On the down side, one of the biggest problems with “Garfield: The Movie” is that it is simply not that funny. Like the comics of late, it relies way too heavily on “I Hate Monday” jokes and “lazy” jokes. They were old in the 80’s and they are old now. When I saw the trailers for Garfield, I was hoping that they were saving the best and funniest material for the film. Well, they weren’t. What you see in the trailers and commercials is what you get. That is especially frustrating because so often the film has great comic potential only to pass right by it and rely on weaker jokes. Looking back, the older Garfield comics were funny because of their biting or twisted sense of humor. In them, Jon was a bit of a loser and a bumbling idiot. That made him funny and the butt of many jokes, but in this movie Breckin Meyer is simply cute and sweet. He’s almost nothing more than something for the CG Garfield to interact with. The same goes with Liz. In the comic she would constantly shoot Jon down and spurn his lame advances. Here, played by Jennifer Love Hewitt, she’s also cute and sweet. Rather than coming up with new jokes or relying on what made the original comics funny, they ignored it to make an ultimately tepid film. Cats have all sorts of great comic potential, but none of it is taken advantage of.
And despite the fact that Garfield and Odie are very close to their comic incarnations, Garfield fans will be annoyed to find out that Nermal is no longer the “world’s cutest kitten”. Instead, he is now a dopey friend of Garfield’s and a Siamese. Why was this change necessary? Garfield was often at his funniest when he was harassing the kitten. Nermal would have been great for a sequel, too. It ends up being yet another opportunity for great comedy thrown aside.
Another gripe about “Garfield: The Movie” is the blatant use of product placements in the film. There are multiple glaring ads for Wendy’s, Pepperidge Farm Flavor Blasted Goldfish Crackers, Pepsi, and more. There’s even a baffling highlight of Fox’s “Best Damn Sports Show”. Huh? Every time one of these products came up on the screen, I had to roll my eyes and try not to puke up a hairball.
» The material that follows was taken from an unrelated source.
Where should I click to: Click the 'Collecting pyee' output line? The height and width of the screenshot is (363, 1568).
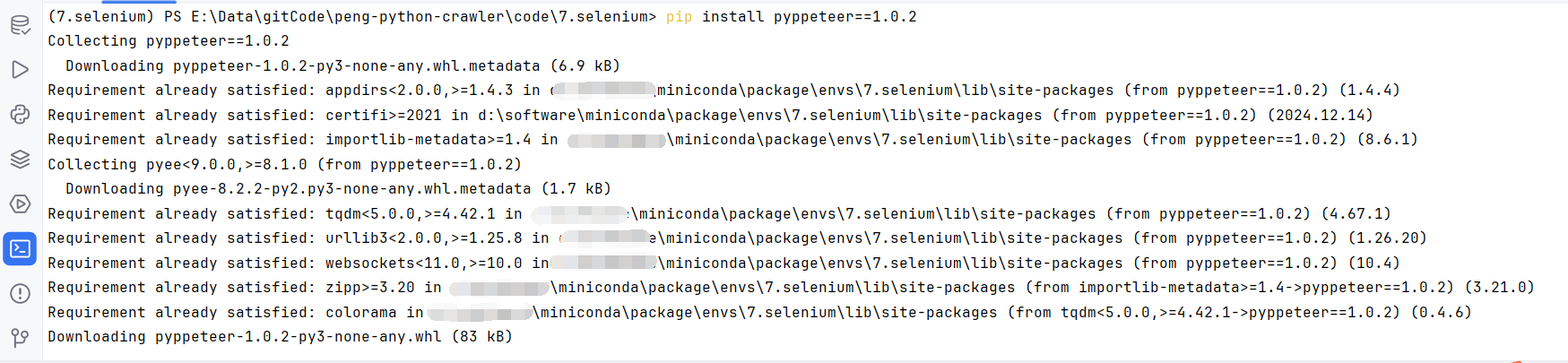[284, 165]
What it all comes down to is that “Garfield: The Movie” is a kid’s movie. Children should love it and adults will probably only find it mildly amusing. Cat lovers and Garfield fans will enjoy it more, though.
Oddly enough, there are no bonus features advertised on this DVD. In order to find them, you must go into the “Inside Look” portion of the DVD. There you’ll find a Baha Men Music Video and an Inside Look at “Robots” and “Because of Winn-Dixie”. The music video is fine and the sneak preview of “Robots” is quite exciting. “Because of Winn-Dixie”, based on the children’s book, looks promising as well. Too bad there weren’t behind the scenes looks at the effects, a commentary, or any of the other standard bonus features you typically find.
The Bottom Line:
“Garfield: The Movie” works as a children’s film, but adult Garfield fans may be disappointed by the lack of big laughs and the boring human characters.